Thus, we take actual (=real) data, and split it into a holdout and a training dataset. Next, we create a synthetic dataset only based on the training data. Then we train a Machine Learning (ML) model, and do so once using the synthetic data and once using the actual training data. And finally we evaluate the performance of each of those two models on top of the actual holdout data, that was kept aside all along. By comparing the performance of these two models, we can assess how much utility has been retained by the synthesization method with respect to a specific ML task.

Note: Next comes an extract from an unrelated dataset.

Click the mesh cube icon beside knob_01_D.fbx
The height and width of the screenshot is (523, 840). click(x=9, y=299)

Note, that one needs to use a true holdout for the evaluation to properly measure out-of-sample performance, as this is the relevant metric for real-world use cases. If one uses the same training data that has been used for the synthesis, one would "leak" information from training into evaluation. This becomes particularly an issue for synthesizers that are prone to overfitting, and simply memorize the samples that it has been exposed to. If one, on the other hand, were to use synthetic data for the evaluation, one would not get meaningful results either, as the synthetic data might not be representative of the real data. E.g., consider the degenerate case of a synthesizer that only produces the same record over and over again. Any model trained on that data, would yield perfect results when evaluated on it again, whereas it will be of no use when applied to real data.

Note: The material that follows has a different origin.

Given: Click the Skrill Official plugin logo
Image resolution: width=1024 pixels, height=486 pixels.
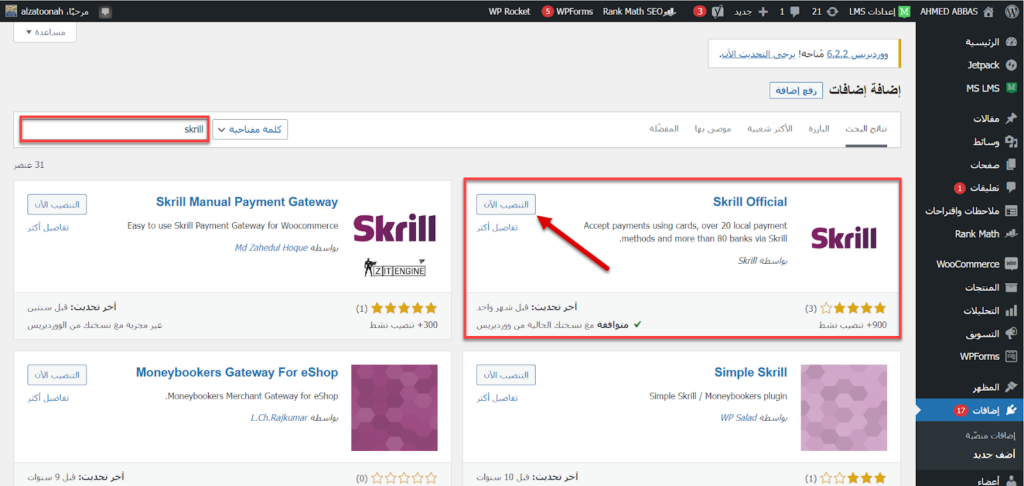Looking at the screenshot, I should (843, 237).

## Synthesize Data via MOSTLY AI

For this tutorial, we will be using a modified version of the UCI Adult Income [[2](#refs)] dataset, that itself stems from the 1994 American Community Survey [[3](#refs)] by the US census bureau. The dataset consists of 48,842 records, 14 mixed-type features and has 1 target variable, that indicates whether a respondent had or had not reported a high level of annual income. This dataset is being selected, as it's one of the go-to datasets commonly used to showcase machine learning models in action.

1. Download `census-training.csv` via the DataCamp file browser. This is an 80% sample of the full dataset. The remaining 20% sample is contained in `census-holdout.csv`.

2. Synthesize `census-training.csv` via [MOSTLY AI](https://mostly.ai/). You can leave all settings at their default, and just proceed to launch job.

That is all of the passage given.